2.リソソームから細胞質へのCa2+放出を制御するTRPML1複合体の構造解析

リソソームは、小胞輸送で運ばれてくる細胞内外由来の成分を分解するオルガネラである。一方で、細胞膜と融合してその内容物を細胞外に放出すること(リソソームエキソサイトーシス)により、神経変性疾患や癌の進行、また細胞分化においても重要な役割を果たしている。リソソームエキソサイトーシスはCa2+依存的なプロセスであり、リソソーム膜と細胞膜が融合するためには、リソソームの主要なCa2+チャネルであるTRPML1を介して、リソソーム内腔に蓄えられたCa2+が細胞質に放出される必要がある。
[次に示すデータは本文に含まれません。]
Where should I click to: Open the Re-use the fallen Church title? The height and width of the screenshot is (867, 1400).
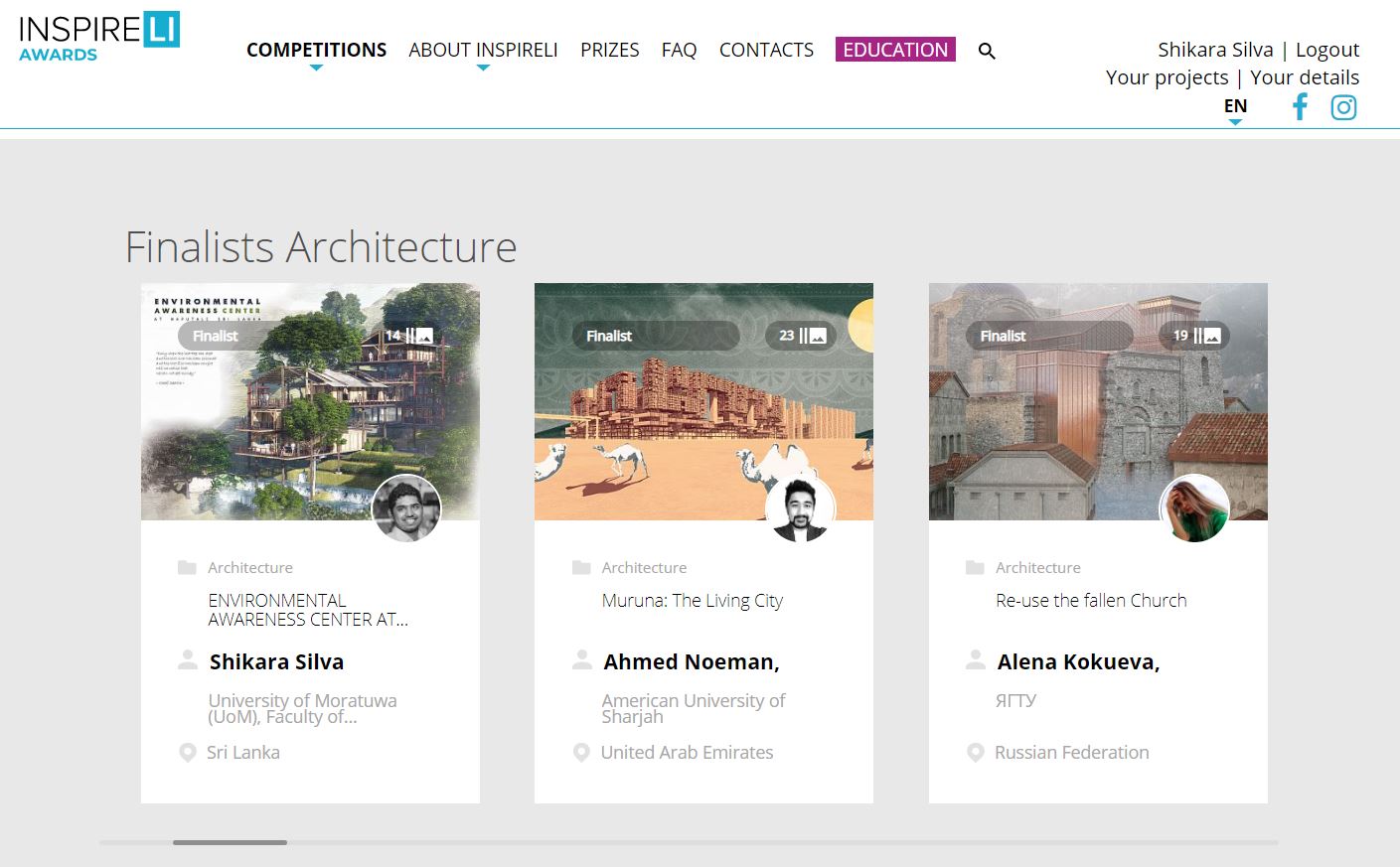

また当研究室では最近、損傷したリソソームに選択的に働くオートファジー(リソファジー)においても同様に、TRPML1によるCa2+放出が重要な役割を果たしていることを見出した(Nakamura et al., Nat Cell Biol. 2020 Oct;22(10):1252-1263.)。特に興味深いことに、オートファゴソームのマーカータンパク質として知られるLC3が、脂質化を受けたLC3-IIとしてTRPML1に結合することで、Ca2+の放出を促していた。そこで本研究では、両者の複合体の立体構造をクライオ電子顕微鏡法により分子レベルで解明し、LC3-IIによるTRPML1のチャネル開口促進機構の構造生物学的基盤を確立することを目指している。今回は現在の取り組みについて報告する。